Explore the table structure in Minio and optimise the file size

In [9]:
import os
from pyspark import SparkContext, SparkConf
from pyspark.sql import SparkSession
import socket

In [10]:
SUBMIT_ARGS = "--packages io.delta:delta-core_2.12:1.0.0,org.apache.hadoop:hadoop-aws:3.2.0 pyspark-shell"
os.environ["PYSPARK_SUBMIT_ARGS"] = SUBMIT_ARGS

In [11]:
sparkConf = SparkConf()
sparkConf.setMaster("k8s://https://kubernetes.default.svc.cluster.local:443")
sparkConf.setAppName("spark")
sparkConf.set("spark.kubernetes.container.image", "k3d-test-registry:5000/datadrone/spark-test2:latest")
sparkConf.set("spark.kubernetes.namespace", "jhub")
sparkConf.set("spark.executor.instances", "2")
sparkConf.set("spark.executor.cores", "4")
sparkConf.set("spark.executor.memory", "1g")
sparkConf.set("spark.driver.memory", "512m")
sparkConf.set("spark.executor.memory", "512m")
sparkConf.set("spark.pyspark.python", "/opt/conda/bin/python")
sparkConf.set("spark.kubernetes.authenticate.driver.serviceAccountName", "spark")
sparkConf.set("spark.kubernetes.authenticate.serviceAccountName", "spark")
sparkConf.set("spark.sql.extensions", "io.delta.sql.DeltaSparkSessionExtension")
sparkConf.set("spark.sql.catalog.spark_catalog", "org.apache.spark.sql.delta.catalog.DeltaCatalog")


### Adding minio settings
# need to add jars: org.apache.hadoop:hadoop-aws:3.2.0
#sparkConf.set("spark.jars.packages", ["org.apache.hadoop:hadoop-aws:3.2.0"])
#sparkConf.set("spark.jars.ivy", "/opt/")

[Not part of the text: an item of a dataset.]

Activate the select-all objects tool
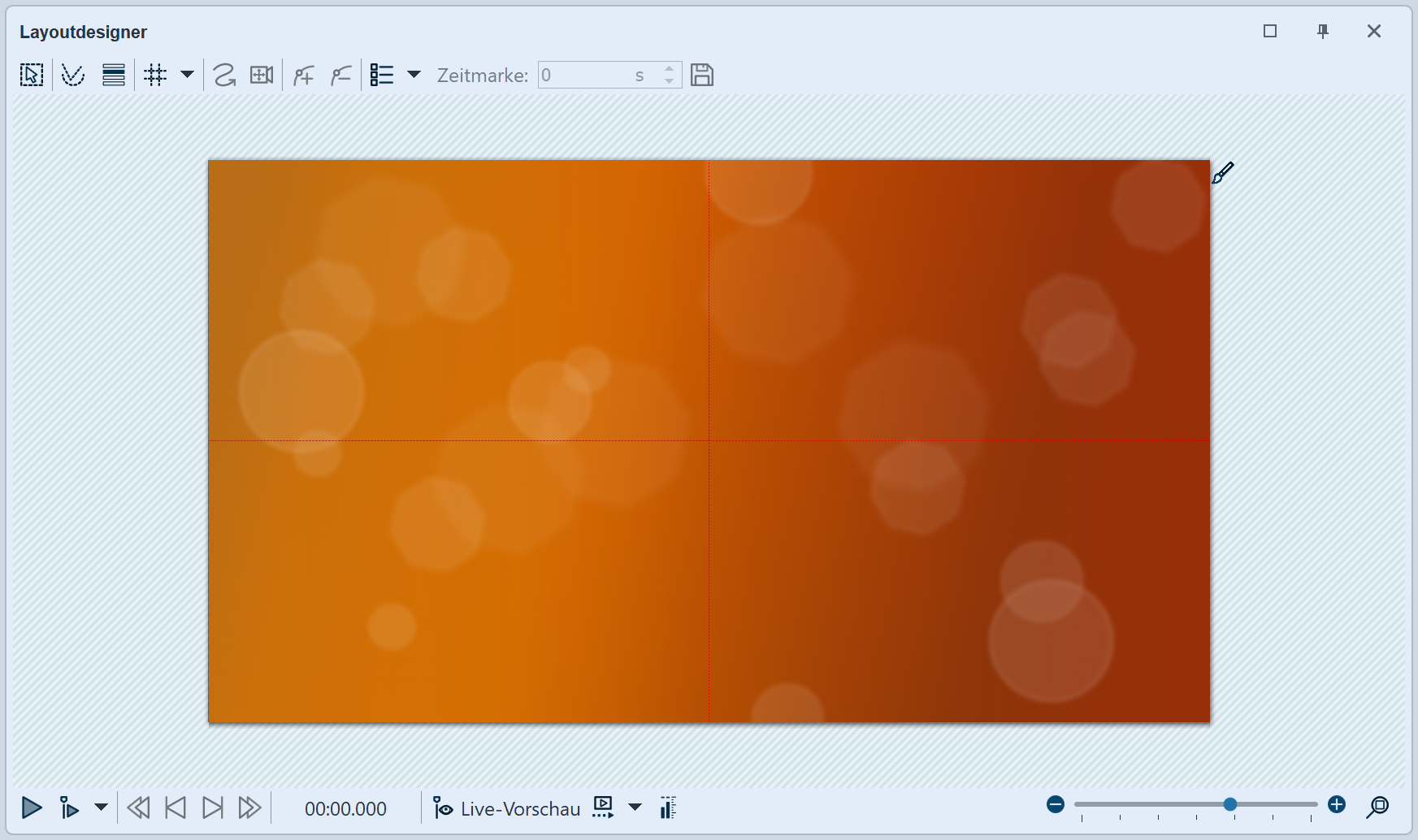The height and width of the screenshot is (840, 1418). pyautogui.click(x=32, y=76)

access_key = 'AKIAIOSFODNN7EXAMPLE' # os.environ['MINIO_ACCESS_KEY']
secret_key = 'wJalrXUtnFEMI/K7MDENG/bPxRfiCYEXAMPLEKEY' # os.environ['MINIO_SECRET_KEY']

sparkConf.set("spark.hadoop.fs.s3a.access.key", access_key)
sparkConf.set("spark.hadoop.fs.s3a.secret.key", secret_key)
sparkConf.set("spark.hadoop.fs.s3a.endpoint", "minio.minio-tenant.svc.cluster.local")
sparkConf.set("spark.hadoop.fs.s3a.connection.ssl.enabled", "false")
sparkConf.set("spark.hadoop.fs.s3a.path.style.access", True)
sparkConf.set("spark.hadoop.fs.s3a.impl", "org.apache.hadoop.fs.s3a.S3AFileSystem")
            
#sparkConf.set("spark.driver.blockManager.port", "7777")
#sparkConf.set("spark.driver.port", "2222")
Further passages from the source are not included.